ASSIGNMENT
The material below holds pictures; leave them out and reproduce exactly the lines from the one with "Where should I click to: Tap" through the one with "Switch to the Images tab", inclusive.

STUDY MATERIAL

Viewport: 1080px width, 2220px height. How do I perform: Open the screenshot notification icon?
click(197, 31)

...

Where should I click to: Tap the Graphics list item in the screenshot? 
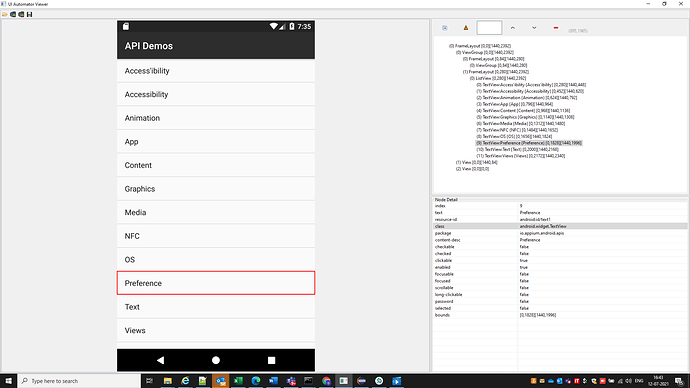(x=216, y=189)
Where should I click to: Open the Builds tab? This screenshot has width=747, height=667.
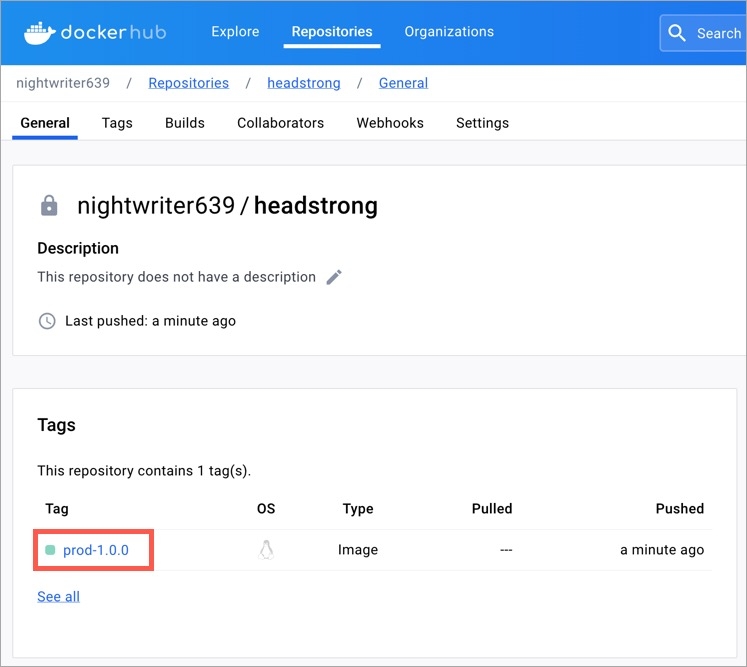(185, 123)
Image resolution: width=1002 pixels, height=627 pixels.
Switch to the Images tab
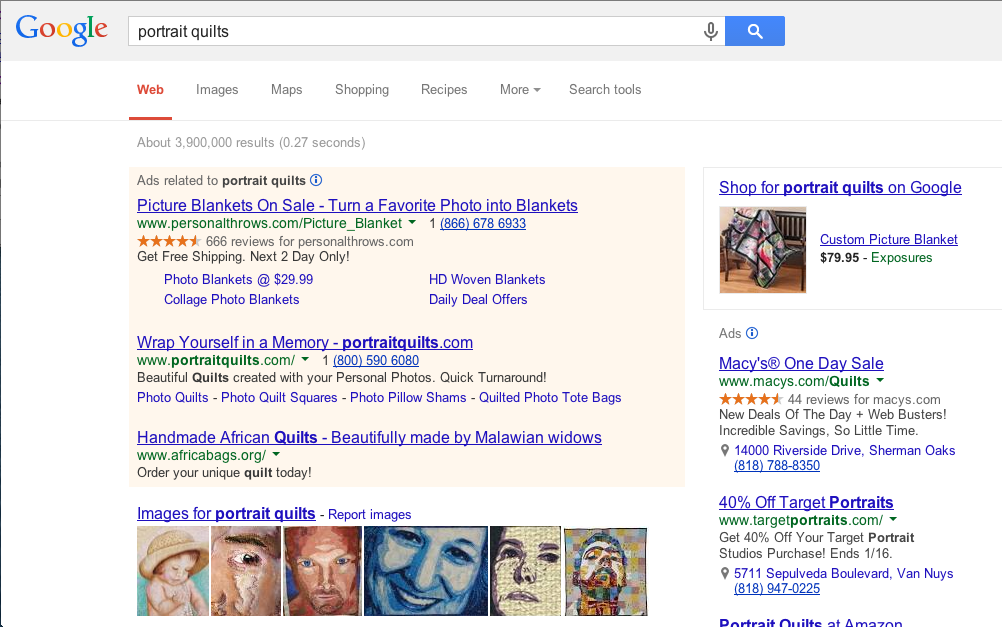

---

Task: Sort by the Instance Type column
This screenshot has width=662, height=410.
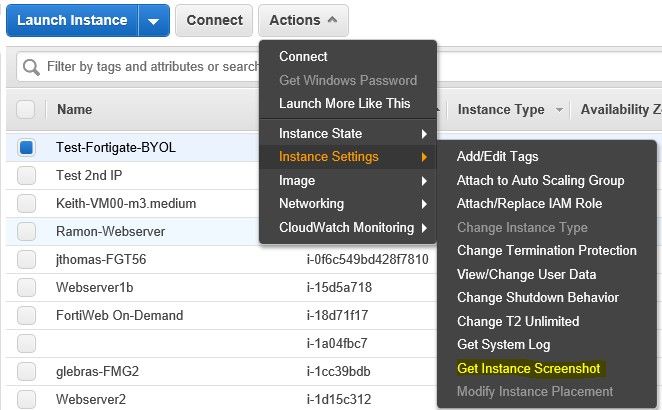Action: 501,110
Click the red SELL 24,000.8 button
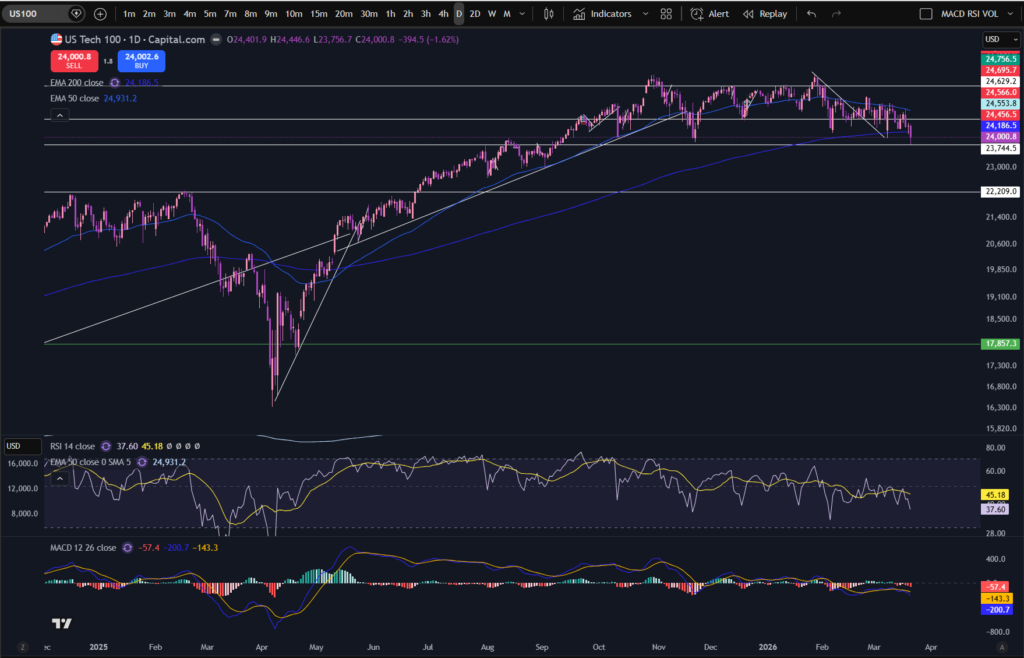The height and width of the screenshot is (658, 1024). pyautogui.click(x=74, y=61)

REPLY
Where should I click to: Tap the Graphics list item in the screenshot? 
(x=216, y=189)
Where should I click to: Open the Builds tab? This screenshot has width=747, height=667.
(185, 123)
Image resolution: width=1002 pixels, height=627 pixels.
Switch to the Images tab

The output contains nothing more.